Asked if he had voted for Mr. Trump in past elections, Mr. Hurd declined to answer, but then described a vision of the Republican Party where “we believe in, you know, the rule of law, the peaceful transfer of power in elections.”

“When we as Republicans lose an election,” he continued, “we have to figure out how we’re going to win the next one.”

Ms. Bobert was early and vocal in promoting Mr. Trump’s false claim that the 2020 election was stolen.

For some Colorado Republicans, the primary contest for her seat has become a proxy battle in the party’s ongoing conflict between an old guard of politicians and donors and the grassroots right-wing activists who have dominated his state and county organizations — a race in which the denial of the 2020 election is a major dividing line.

Others simply worry that Ms.
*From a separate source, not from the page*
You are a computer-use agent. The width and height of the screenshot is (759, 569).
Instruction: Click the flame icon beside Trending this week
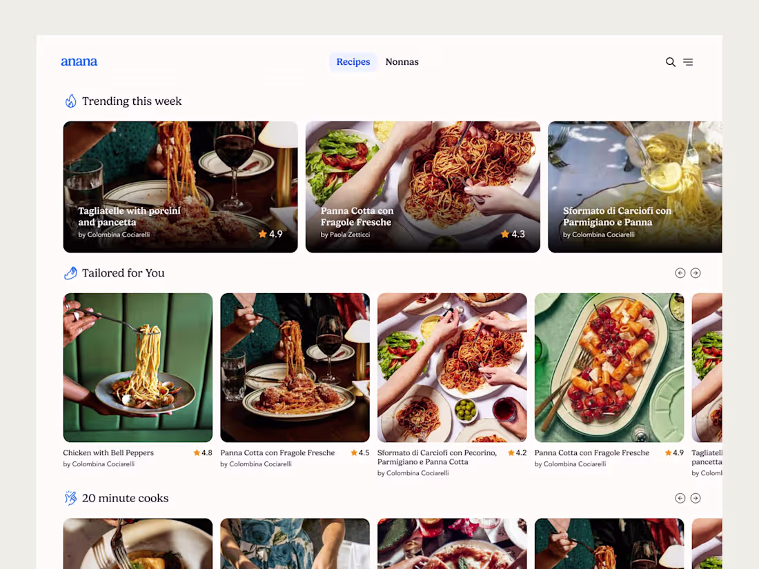click(x=70, y=101)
Bobert could easily lose to Mr. Frisch, a self-described conservative Democrat. “We all know what happened last cycle,” said Bobby Daniel, a Mesa County commissioner who supported Ms. Bobert last year and is now supporting Mr. Hurd. “There wasn’t much room for error.”

Mr. Frisch’s near victory was a surprise in a race that few in either party expected to be competitive. “We were all surprised,” Mr. Frisch recalled. His campaign essentially ran out of money two weeks before the election, so his mode was “just me putting another two thousand miles on the truck,” he said.

He won’t have that problem this year. Mr. Frisch and other Democratic groups have already set aside $1.2 million in advertising for the race — more than any other 2024 race so far and more than 100 times what Republicans have spent in the district, according to Ad Impact, a media monitoring company.

Drew Sexton, Ms. Bobert’s campaign manager, noted that her campaign last year spent little time trying to shape voters’ impressions of Mr. Fries and argued that 2024 would be a different contest.

“A lot of people participated in the midterms, whether it was apathy or the belief that there was a red wave and they didn’t need to participate, or just the fact that President Trump wasn’t at the top of the ticket. ” he said. “These people will come back in droves in this circle.”

On the stump, Ms Bobert has worked hard to show supporters she does not take their vote for granted. In her speech at the Montezuma County dinner, she had only one round of applause for the Biden family’s investigation and had plenty of details about water policy. There was also repentance.

“You deserve a heartfelt, humble apology from me,” he told the crowd.

Many of her supporters have accepted the apology, if not unconditionally. “Lauren made it harder on herself,” said Kathy Elmond, secretary of the Ouray County Republican Party, who has supported Ms. Bobert since her first campaign. “But I see it as a Christian.” He recalled the passage from the Gospel of John in which Jesus admonishes a crowd not to stone an adulterous woman: “Let him who is without sin among you cast a stone at her first.”

But Ms. Elmond pointed out that this was not the end of the story. “End with ‘And sin no more,'” he said.